Enable conditional access policies that detect impossible travel and anomalous login attempts

Require MFA for all users, with particular emphasis on modern MFA methods (Windows Hello, FIDO2 keys)

Implement token-signing certificates to prevent stolen tokens from being reused

Deploy endpoint detection and response (EDR) solutions to catch post-compromise activity

Verification and Validation:

Organizations should verify through official channels (not by replying to the suspicious email) before responding to any urgent compliance communications. Legitimate code of conduct updates will come through established internal communication channels, not unexpected emails with external links.

## Conclusion

This campaign demonstrates the continued effectiveness of well-executed phishing attacks at scale.

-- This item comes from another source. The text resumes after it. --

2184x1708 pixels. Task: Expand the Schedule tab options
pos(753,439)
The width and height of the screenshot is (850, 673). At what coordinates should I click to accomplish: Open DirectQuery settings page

The combination of social engineering (code of conduct theme), legitimate infrastructure abuse, and token theft represents a mature threat that most organizations are not adequately prepared to defend against. The silver lining: Microsoft's rapid disclosure provides organizations with a critical window to implement defensive measures before attackers can fully exploit compromised credentials.

Organizations should treat this disclosure as a wake-up call to strengthen email security, enhance user education, and implement zero-trust access controls that don't rely solely on initial authentication.